Pontiac G6 Problems
Even during the car's budding, the first Pontiac G6 introduced in 2004 was immediately well-received by the public. Its stylish and sporty appeal has earned the fancy of car owners from around the globe, and in fact, the mid-size car was dubbed as Pontiac's
go-to car. Despite its esteemed fame, the car suffers from several issues that can need to be addressed. Pontiac fan or not, better take note of these common problems encountered with the G6 in order to prepare when such issues arise.
One of the most common issues reported by Pontiac G6 owners involves steering problems. The reports claim that the car's power steering may lock up or go out completely during the drive. Drivers reported several symptoms they encountered, which may include an increased effort in steering the wheel or a noticeable movement by the steering wheel itself.

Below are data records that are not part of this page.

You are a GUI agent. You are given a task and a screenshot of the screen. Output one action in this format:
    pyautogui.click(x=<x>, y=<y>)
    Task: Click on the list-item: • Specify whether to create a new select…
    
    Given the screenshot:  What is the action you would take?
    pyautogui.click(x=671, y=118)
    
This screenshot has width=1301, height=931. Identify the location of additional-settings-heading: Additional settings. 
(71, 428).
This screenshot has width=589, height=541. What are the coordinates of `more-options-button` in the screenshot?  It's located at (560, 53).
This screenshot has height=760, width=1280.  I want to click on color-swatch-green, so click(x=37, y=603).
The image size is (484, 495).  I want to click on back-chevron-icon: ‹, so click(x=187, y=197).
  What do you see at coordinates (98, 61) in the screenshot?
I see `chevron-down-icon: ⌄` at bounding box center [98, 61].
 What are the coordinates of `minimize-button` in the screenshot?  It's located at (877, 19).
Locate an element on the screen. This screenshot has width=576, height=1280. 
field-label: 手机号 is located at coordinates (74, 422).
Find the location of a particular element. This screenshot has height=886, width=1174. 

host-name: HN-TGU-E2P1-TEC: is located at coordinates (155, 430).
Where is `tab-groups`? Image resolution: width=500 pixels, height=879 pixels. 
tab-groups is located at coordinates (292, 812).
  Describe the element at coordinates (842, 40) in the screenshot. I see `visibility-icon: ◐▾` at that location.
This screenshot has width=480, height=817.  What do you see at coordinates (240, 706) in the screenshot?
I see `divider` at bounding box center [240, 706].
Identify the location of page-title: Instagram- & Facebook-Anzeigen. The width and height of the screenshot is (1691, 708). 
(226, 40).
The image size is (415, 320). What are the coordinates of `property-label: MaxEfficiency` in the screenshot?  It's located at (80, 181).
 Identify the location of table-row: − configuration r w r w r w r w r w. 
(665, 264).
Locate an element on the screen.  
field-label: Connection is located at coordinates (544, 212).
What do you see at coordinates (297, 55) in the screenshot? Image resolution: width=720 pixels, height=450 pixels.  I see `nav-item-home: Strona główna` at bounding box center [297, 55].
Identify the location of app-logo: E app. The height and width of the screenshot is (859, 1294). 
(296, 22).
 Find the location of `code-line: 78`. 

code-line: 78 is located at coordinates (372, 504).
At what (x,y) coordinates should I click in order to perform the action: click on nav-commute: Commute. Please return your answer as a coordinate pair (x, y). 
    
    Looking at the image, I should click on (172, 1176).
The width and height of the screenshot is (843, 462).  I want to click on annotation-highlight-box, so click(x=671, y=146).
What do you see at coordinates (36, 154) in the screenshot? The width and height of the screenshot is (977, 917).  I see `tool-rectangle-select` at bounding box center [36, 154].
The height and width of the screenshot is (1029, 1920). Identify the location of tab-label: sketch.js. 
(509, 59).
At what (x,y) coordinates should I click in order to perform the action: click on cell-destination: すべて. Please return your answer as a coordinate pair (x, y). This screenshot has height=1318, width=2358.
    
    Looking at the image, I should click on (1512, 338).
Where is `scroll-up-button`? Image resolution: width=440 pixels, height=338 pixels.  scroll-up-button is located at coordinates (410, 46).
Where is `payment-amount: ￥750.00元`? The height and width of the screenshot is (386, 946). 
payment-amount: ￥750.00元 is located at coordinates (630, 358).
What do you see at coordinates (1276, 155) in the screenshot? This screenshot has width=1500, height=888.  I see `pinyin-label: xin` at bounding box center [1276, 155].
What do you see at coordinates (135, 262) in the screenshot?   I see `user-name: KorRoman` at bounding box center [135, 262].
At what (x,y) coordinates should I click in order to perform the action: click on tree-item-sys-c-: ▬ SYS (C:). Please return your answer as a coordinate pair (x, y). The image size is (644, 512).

According to most service bulletins, these problems were usually caused by low levels of steering fluid and damaged parts in the power steering assembly. To check, it is advised that the G6's sockets and steering gears are to be inspected for signs of defects. When looking for a fix, the most common solution reported for this steering failure is a steering column replacement.
Brake light problem
Another commonly experienced problem encountered with a Pontiac G6 is a brake light defect. The brake lights are often found to light up by themselves, even if the brake was not applied. This problem is primarily attributed to a faulty wiring. In fact, in February 2009, the General Motors Company recalled around 8,000 units of G6 autos due to recurring brake light problems.
Convertible top defect
The Pontiac G6 is offered in different body styles which include coupe, sedan, and the classy convertible. Among the body styles, the popular G6 convertible has been known to exhibit exterior damage, the more prominent of which is a stuck top. This damaged part usually gives excessive resistance, causing the top to fail to open. The most probable cause of this problem is a rusting pivot point. Luckily, this type of defect is easily addressed with a WD-40 and a wire brush.